5%, Ti: 2.2 to 3.2%, C: 0.01 to 0.2%
09%, B: 0.005 to 0.025%, Zr: 0.01 to
0.10%, containing Mg and / or Ca: 1 to 100 ppm,
A Ni-based alloy powder for producing a high-temperature heat-resistant component, the balance being composed of Ni and unavoidable impurities. 2. In weight%, Cr: 13.1 to 15.0%, Co: 8.5 to 1
0.5%, Mo: 1.0 to 3.5%, W: 3.5 to 4.5
%, Ta: 3.0-5.5%, Al: 3.5-4.0.
5%, Ti: 2.2 to 3.2%, C: 0.01 to 0.2%
09%, B: 0.005 to 0.025%, Zr: 0.01 to
0.10%, contains Mg and / or Ca: 1 to 100 ppm, further contains Hf: 0.5 to 1.5%, and the balance is composed of Ni and unavoidable impurities. Ni-based alloy powder for manufacturing high temperature heat resistant parts . 3. A weight percentage of Cr: 13.1-15.0%, Co: 8.5-1.

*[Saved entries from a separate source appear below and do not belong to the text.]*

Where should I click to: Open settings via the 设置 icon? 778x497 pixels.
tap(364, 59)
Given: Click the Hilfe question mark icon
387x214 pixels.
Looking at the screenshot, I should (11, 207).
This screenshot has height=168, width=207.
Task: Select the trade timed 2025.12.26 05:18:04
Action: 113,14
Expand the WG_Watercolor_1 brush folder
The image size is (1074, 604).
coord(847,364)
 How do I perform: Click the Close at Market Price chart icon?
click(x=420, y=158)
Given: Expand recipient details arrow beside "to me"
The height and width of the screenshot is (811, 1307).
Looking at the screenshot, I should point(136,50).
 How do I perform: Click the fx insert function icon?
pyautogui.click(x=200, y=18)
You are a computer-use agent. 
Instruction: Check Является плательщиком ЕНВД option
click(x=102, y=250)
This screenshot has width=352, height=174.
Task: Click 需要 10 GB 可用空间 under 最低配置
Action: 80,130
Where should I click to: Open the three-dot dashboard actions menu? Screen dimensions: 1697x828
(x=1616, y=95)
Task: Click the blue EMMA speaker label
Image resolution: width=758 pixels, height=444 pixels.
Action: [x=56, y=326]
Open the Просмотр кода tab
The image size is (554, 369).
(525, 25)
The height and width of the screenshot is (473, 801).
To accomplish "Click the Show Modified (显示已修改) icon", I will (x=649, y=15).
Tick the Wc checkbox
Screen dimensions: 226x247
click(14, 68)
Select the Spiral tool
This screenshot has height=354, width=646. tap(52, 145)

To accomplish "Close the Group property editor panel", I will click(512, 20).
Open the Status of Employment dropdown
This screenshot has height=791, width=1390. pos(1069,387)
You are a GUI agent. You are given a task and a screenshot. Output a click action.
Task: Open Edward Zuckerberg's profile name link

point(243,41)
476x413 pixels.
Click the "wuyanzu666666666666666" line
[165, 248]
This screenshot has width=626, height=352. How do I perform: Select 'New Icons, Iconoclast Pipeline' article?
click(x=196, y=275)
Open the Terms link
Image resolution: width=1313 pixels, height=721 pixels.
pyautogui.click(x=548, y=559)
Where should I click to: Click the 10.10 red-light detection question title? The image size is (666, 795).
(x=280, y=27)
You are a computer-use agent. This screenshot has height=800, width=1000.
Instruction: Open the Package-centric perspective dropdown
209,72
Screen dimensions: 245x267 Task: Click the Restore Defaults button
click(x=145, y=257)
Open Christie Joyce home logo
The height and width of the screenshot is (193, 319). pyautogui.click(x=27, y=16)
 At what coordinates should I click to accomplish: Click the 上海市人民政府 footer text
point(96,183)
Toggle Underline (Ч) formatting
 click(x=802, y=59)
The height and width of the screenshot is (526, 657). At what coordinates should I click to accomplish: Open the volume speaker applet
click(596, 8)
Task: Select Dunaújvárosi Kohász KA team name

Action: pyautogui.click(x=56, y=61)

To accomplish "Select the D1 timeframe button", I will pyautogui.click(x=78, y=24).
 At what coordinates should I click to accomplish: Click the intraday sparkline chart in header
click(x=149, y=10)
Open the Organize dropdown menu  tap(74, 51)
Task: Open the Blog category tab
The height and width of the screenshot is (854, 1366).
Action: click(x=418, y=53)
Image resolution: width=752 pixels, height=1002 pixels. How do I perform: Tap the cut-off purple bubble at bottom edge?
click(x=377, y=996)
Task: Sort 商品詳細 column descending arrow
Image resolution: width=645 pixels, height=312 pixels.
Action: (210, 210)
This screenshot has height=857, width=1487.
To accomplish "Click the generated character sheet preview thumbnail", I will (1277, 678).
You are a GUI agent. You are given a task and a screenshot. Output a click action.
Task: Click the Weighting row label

0.5%, Mo: 1.0 to 3.5%, W: 3.5 to 4.5
%, Ta: 3.0-5.5%, Al: 3.5-4.0.
5%, Ti: 2.2 to 3.2%, C: 0.01 to 0.2%
09%, B: 0.005 to 0.025%, Zr: 0.01 to
0.10%, Mg and / or Ca: 1 to 100 ppm, Pt: 0.05 to 0.5%, Rh: 0.05 to 0.5
%, Re: 0.05 to 0.5%, a Ni-based alloy powder for producing a high-temperature heat-resistant component , characterized in that it contains one or more of 0.05 to 0.5%, and the balance has a composition consisting of Ni and unavoidable impurities. 4. A weight percentage of Cr: 13.1 to 15.0%, Co: 8.5 to 1
0.5%, Mo: 1.0 to 3.5%, W: 3.5 to 4.5
%, Ta: 3.0-5.5%, Al: 3.5-4.0.
5%, Ti: 2.2 to 3.2%, C: 0.01 to 0.2%
09%, B: 0.005 to 0.025%, Zr: 0.01 to
0.10%, Mg and / or Ca: 1 to 100 ppm, Hf: 0.5 to 1.5%, Pt: 0.05 to 0.5%, Rh: 0 .05-0.5
%, Re: contains 0.05% to 0.5% one or more of, Ni-based alloy powder for high temperature resistant component manufacturing and having the balance consisting of Ni and unavoidable impurities.